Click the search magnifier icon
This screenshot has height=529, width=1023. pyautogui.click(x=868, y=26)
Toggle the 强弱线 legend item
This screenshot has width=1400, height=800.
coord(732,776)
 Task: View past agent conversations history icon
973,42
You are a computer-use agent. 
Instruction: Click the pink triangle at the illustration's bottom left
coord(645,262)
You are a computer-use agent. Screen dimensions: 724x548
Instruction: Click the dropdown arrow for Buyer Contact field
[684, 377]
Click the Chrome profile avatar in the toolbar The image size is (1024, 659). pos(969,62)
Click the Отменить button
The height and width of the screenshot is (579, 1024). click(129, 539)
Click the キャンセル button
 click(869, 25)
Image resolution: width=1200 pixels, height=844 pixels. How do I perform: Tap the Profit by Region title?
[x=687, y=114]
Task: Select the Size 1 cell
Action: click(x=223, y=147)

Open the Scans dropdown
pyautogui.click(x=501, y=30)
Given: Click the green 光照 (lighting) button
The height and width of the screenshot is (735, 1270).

■ ■ ■

Task instructions: Your answer must consist only of the lines from the start of the records above through the line with "You are a computer-use agent. Screen", each retyped exactly.

Expected output:
Click the search magnifier icon
This screenshot has height=529, width=1023. pyautogui.click(x=868, y=26)
Toggle the 强弱线 legend item
This screenshot has width=1400, height=800.
coord(732,776)
 Task: View past agent conversations history icon
973,42
You are a computer-use agent. 
Instruction: Click the pink triangle at the illustration's bottom left
coord(645,262)
You are a computer-use agent. Screen dimensions: 724x548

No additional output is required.